A Quantitative Non-radial Oscillation Model for the Subpulses in PSR B0943+10

TL;DR

This paper applies a non-radial oscillation model to analyze PSR B0943+10's subpulses, successfully reproducing observed behaviors and revealing subtle phenomena challenging existing models.

Contribution

It extends a non-radial oscillation model to include linear polarization and demonstrates its effectiveness on PSR B0943+10, a well-studied pulsar.

Findings

Successfully fits observed subpulse behavior

Reveals subtle behaviors difficult for drifting spark models

Supports non-radial oscillation as a viable explanation

Abstract

In this paper, we analyze time series measurements of PSR B0943+10 and fit them with a non-radial oscillation model.
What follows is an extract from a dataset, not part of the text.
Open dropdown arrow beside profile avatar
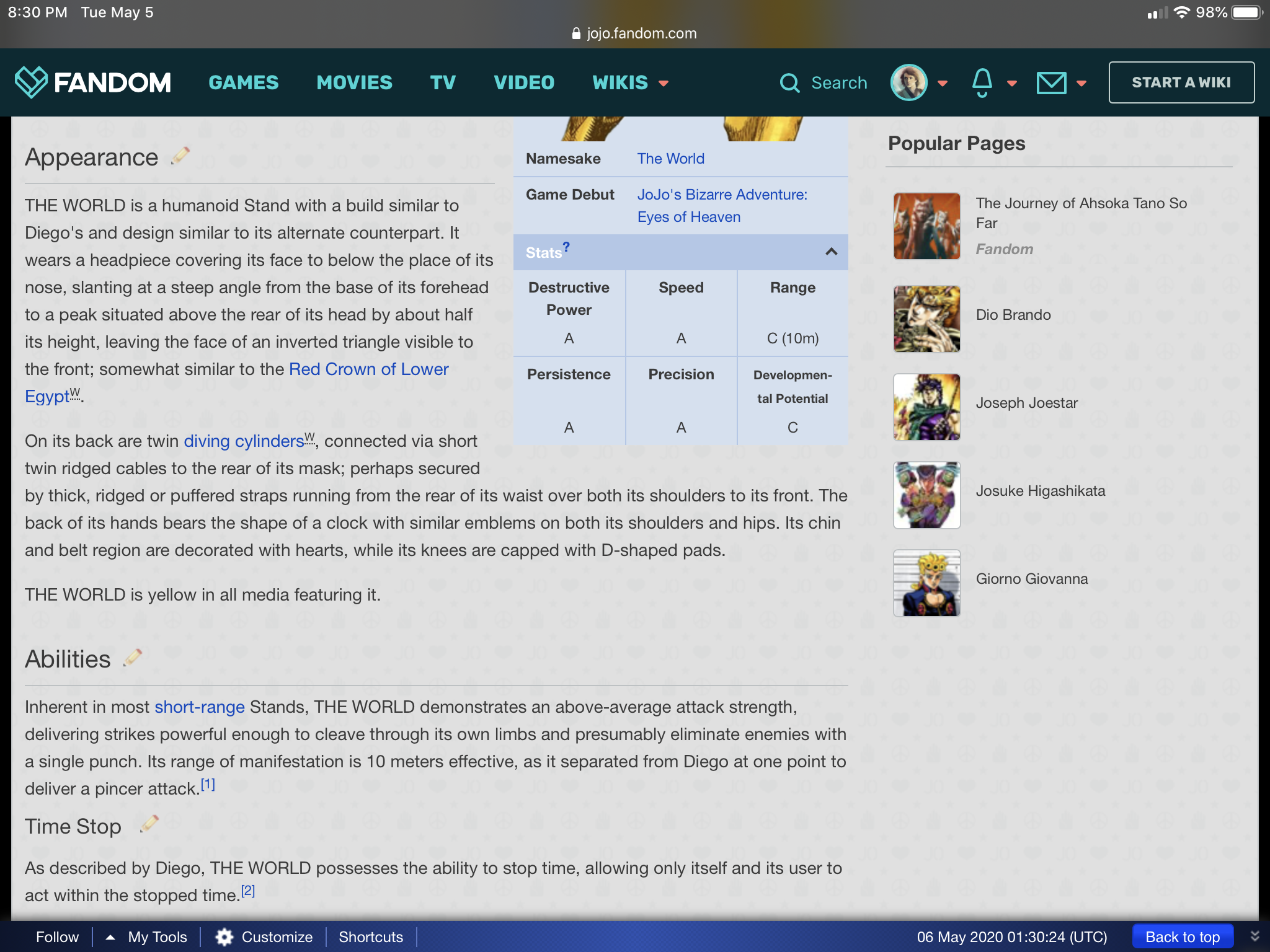Screen dimensions: 1270x952 click(x=943, y=83)
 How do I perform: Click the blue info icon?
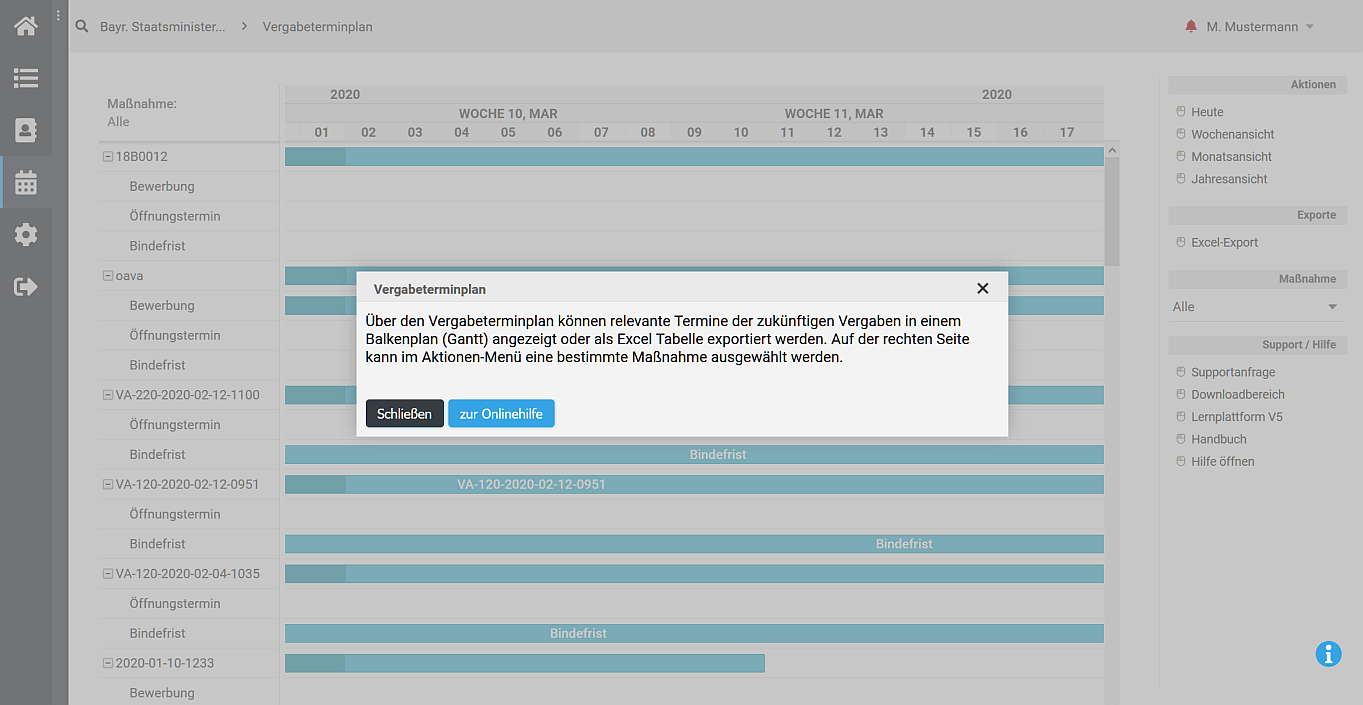tap(1328, 654)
The model we apply was first developed for total intensity measurements in an earlier paper, and expanded to encompass linear polarization in a companion paper to this one. We use PSR B0943+10 for the initial tests of our model because it has a simple geometry, it has been exhaustively studied in the literature, and its behavior is well-documented. As prelude to quantitative fitting, we have reanalyzed previously published archival data of PSR B0943+10 and uncovered subtle but significant behavior that is difficult to explain in the framework of the drifting spark model. Our fits of a non-radial oscillation model are able to successfully reproduce the observed behavior in this pulsar.